Benefits should be a safety net for the seriously disabled and people like that not for people to make a lifestyle choice.

No Analysis !!!

Peter Tucker | | Permalink

The fact that HMRC senior management noted the actual operation of PAYE /. Payroll just days before the mandatory implementation of a major change would seem to show that there was no proper analysis of RTI.
Unfortunately Ruth Owen is one of a series of HMRC managers and therefore the attribution of responsibility for cost, wasted resources and general failure, is again avoided.
As Ms Homer mentioned on BBC Breakfast recently, "we don't aspire for 10 out of 10" . Not a motto to which many organisations would subscribe ??

mr. mischief's picture

New motto

mr. mischief | | Permalink

Can I suggest to Ms. Homer the new strapline:

"HMRC - we aspire for 2 out of 10!"

Because in the HMRC phone survey last week I awarded them 1 out of 10 overall, I was feeling unusully generous and full of the joys of spring that day or it would have been worse.
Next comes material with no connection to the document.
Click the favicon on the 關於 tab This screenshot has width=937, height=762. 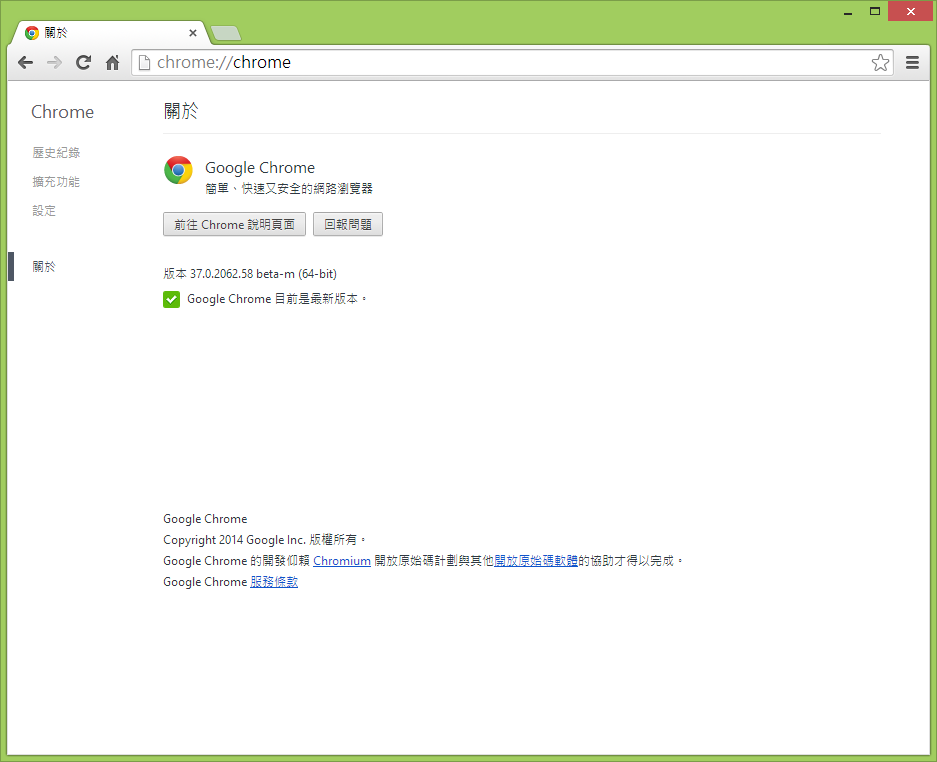click(31, 32)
Universal Credit to be linked to RTI ?? ??

Paul520785 | | Permalink

Thinking of the wider picture there are some areas which have I have not yet spotted in these discussions -

The RTI information is, we are told, going to feed information to a Universal Credit system.  This UC system will also require input from claimants like freinds and neighbours which include disabilities like blindness and being in the remote country side without phone lines let alone broadband.  So my simple mind thinks that the RTI "back steps" may appear to be inconsequential compared with the UC issues in the pipeline.
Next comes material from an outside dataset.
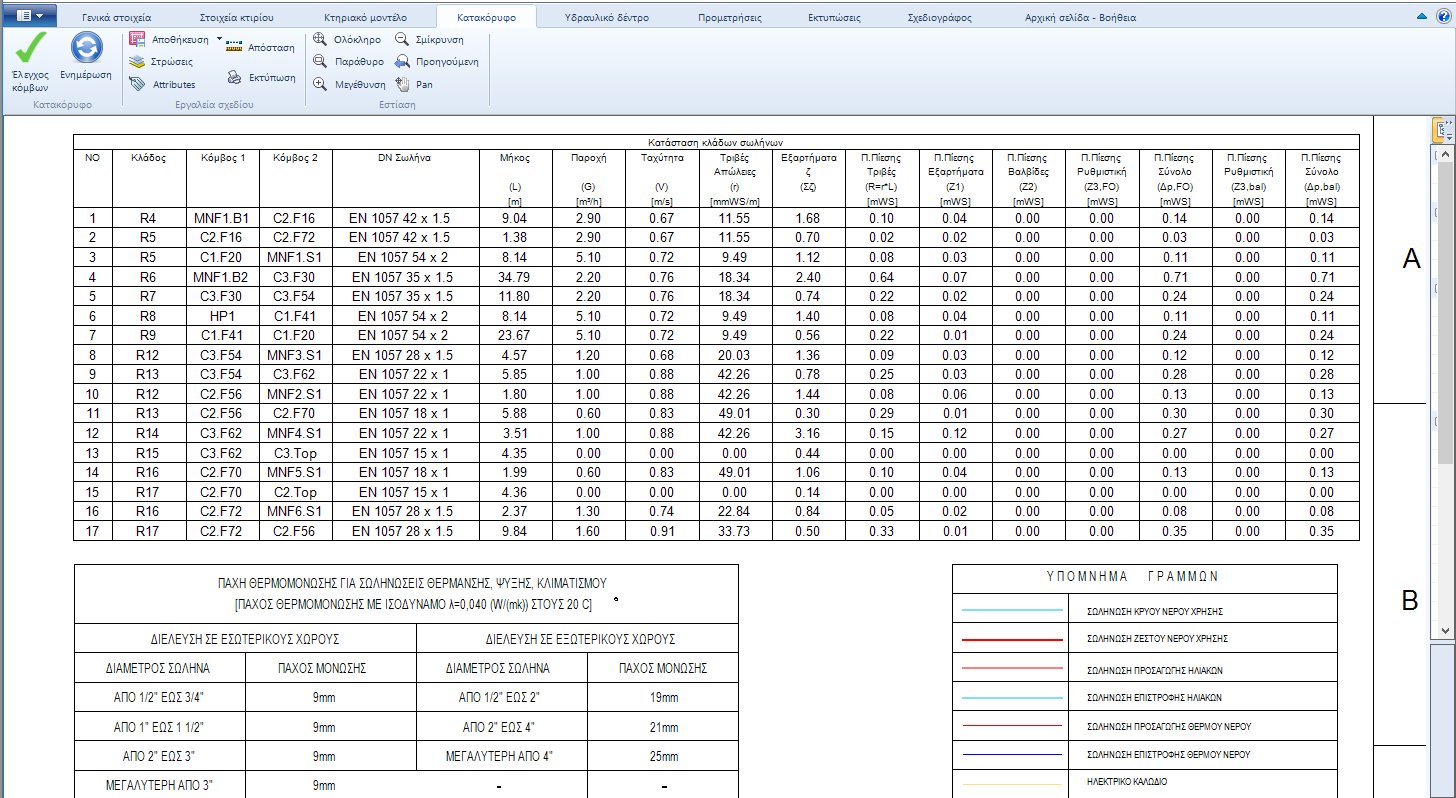Click Προηγούμενη to restore previous view
The width and height of the screenshot is (1456, 798).
pos(431,61)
When are the UC instructions to be sent out by DWP - 2 weeks before comes into force is a little late unless the UC does not start until 2014! I do hope I have missed something!

I wonder which idiot within the government is going to get a rise instead of being fired for creating expensive problems by not researching the processes realistically/sufficiently and who will provide support to UC claimants - which professional body can they join to put their case and gain support?

Having gained the nickname of Chief Cynic years ago history has proved proved the cynic right too often.